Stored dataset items
+ + + + + + +

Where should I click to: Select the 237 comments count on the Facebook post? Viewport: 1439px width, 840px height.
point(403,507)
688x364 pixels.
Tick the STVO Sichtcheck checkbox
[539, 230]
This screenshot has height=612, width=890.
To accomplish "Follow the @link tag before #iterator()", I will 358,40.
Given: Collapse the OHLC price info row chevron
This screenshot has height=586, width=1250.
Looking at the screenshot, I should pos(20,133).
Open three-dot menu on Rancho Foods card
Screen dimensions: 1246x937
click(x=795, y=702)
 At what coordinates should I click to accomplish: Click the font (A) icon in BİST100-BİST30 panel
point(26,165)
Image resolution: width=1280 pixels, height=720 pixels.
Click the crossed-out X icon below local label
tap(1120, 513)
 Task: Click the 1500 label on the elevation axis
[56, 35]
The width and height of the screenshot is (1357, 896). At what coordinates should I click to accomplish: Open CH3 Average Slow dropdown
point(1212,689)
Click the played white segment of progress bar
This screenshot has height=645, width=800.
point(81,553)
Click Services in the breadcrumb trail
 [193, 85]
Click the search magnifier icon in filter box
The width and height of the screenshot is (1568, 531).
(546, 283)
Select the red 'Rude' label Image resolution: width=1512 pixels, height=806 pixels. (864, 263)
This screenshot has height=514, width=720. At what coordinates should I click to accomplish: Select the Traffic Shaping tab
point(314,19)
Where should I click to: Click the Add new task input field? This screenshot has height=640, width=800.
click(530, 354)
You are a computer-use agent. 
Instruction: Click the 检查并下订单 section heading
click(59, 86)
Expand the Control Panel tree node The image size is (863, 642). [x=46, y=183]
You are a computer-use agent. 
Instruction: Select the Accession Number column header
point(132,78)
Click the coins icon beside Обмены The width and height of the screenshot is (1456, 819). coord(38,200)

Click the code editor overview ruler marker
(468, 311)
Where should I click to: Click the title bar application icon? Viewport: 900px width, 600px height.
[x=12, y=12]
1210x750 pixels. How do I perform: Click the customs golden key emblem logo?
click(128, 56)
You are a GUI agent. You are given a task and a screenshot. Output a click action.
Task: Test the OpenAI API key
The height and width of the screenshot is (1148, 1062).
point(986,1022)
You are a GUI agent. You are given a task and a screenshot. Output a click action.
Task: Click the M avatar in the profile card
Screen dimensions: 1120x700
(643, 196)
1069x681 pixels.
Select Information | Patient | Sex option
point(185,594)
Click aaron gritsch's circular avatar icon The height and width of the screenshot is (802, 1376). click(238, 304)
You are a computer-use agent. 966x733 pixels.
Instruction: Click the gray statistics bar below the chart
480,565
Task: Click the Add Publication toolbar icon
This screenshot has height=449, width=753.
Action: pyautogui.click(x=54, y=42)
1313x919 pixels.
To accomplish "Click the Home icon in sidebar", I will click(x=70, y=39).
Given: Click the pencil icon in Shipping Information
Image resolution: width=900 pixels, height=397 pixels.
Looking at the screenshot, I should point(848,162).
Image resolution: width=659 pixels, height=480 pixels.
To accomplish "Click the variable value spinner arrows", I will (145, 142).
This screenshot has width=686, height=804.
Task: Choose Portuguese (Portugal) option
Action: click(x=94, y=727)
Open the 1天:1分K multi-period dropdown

+ + + + + + +

Your task is to repeat the data exactly, with nothing left out.

**Output below**:
Where should I click to: Select the 237 comments count on the Facebook post? Viewport: 1439px width, 840px height.
point(403,507)
688x364 pixels.
Tick the STVO Sichtcheck checkbox
[539, 230]
This screenshot has height=612, width=890.
To accomplish "Follow the @link tag before #iterator()", I will 358,40.
Given: Collapse the OHLC price info row chevron
This screenshot has height=586, width=1250.
Looking at the screenshot, I should pos(20,133).
Open three-dot menu on Rancho Foods card
Screen dimensions: 1246x937
click(x=795, y=702)
 At what coordinates should I click to accomplish: Click the font (A) icon in BİST100-BİST30 panel
point(26,165)
Image resolution: width=1280 pixels, height=720 pixels.
Click the crossed-out X icon below local label
tap(1120, 513)
 Task: Click the 1500 label on the elevation axis
[56, 35]
The width and height of the screenshot is (1357, 896). At what coordinates should I click to accomplish: Open CH3 Average Slow dropdown
point(1212,689)
Click the played white segment of progress bar
This screenshot has height=645, width=800.
point(81,553)
Click Services in the breadcrumb trail
 [193, 85]
Click the search magnifier icon in filter box
The width and height of the screenshot is (1568, 531).
(546, 283)
Select the red 'Rude' label Image resolution: width=1512 pixels, height=806 pixels. (864, 263)
This screenshot has height=514, width=720. At what coordinates should I click to accomplish: Select the Traffic Shaping tab
point(314,19)
Where should I click to: Click the Add new task input field? This screenshot has height=640, width=800.
click(530, 354)
You are a computer-use agent. 
Instruction: Click the 检查并下订单 section heading
click(59, 86)
Expand the Control Panel tree node The image size is (863, 642). [x=46, y=183]
You are a computer-use agent. 
Instruction: Select the Accession Number column header
point(132,78)
Click the coins icon beside Обмены The width and height of the screenshot is (1456, 819). coord(38,200)

Click the code editor overview ruler marker
(468, 311)
Where should I click to: Click the title bar application icon? Viewport: 900px width, 600px height.
[x=12, y=12]
1210x750 pixels. How do I perform: Click the customs golden key emblem logo?
click(128, 56)
You are a GUI agent. You are given a task and a screenshot. Output a click action.
Task: Test the OpenAI API key
The height and width of the screenshot is (1148, 1062).
point(986,1022)
You are a GUI agent. You are given a task and a screenshot. Output a click action.
Task: Click the M avatar in the profile card
Screen dimensions: 1120x700
(643, 196)
1069x681 pixels.
Select Information | Patient | Sex option
point(185,594)
Click aaron gritsch's circular avatar icon The height and width of the screenshot is (802, 1376). click(238, 304)
You are a computer-use agent. 966x733 pixels.
Instruction: Click the gray statistics bar below the chart
480,565
Task: Click the Add Publication toolbar icon
This screenshot has height=449, width=753.
Action: pyautogui.click(x=54, y=42)
1313x919 pixels.
To accomplish "Click the Home icon in sidebar", I will click(x=70, y=39).
Given: Click the pencil icon in Shipping Information
Image resolution: width=900 pixels, height=397 pixels.
Looking at the screenshot, I should point(848,162).
Image resolution: width=659 pixels, height=480 pixels.
To accomplish "Click the variable value spinner arrows", I will (145, 142).
This screenshot has width=686, height=804.
Task: Choose Portuguese (Portugal) option
Action: click(x=94, y=727)
Open the 1天:1分K multi-period dropdown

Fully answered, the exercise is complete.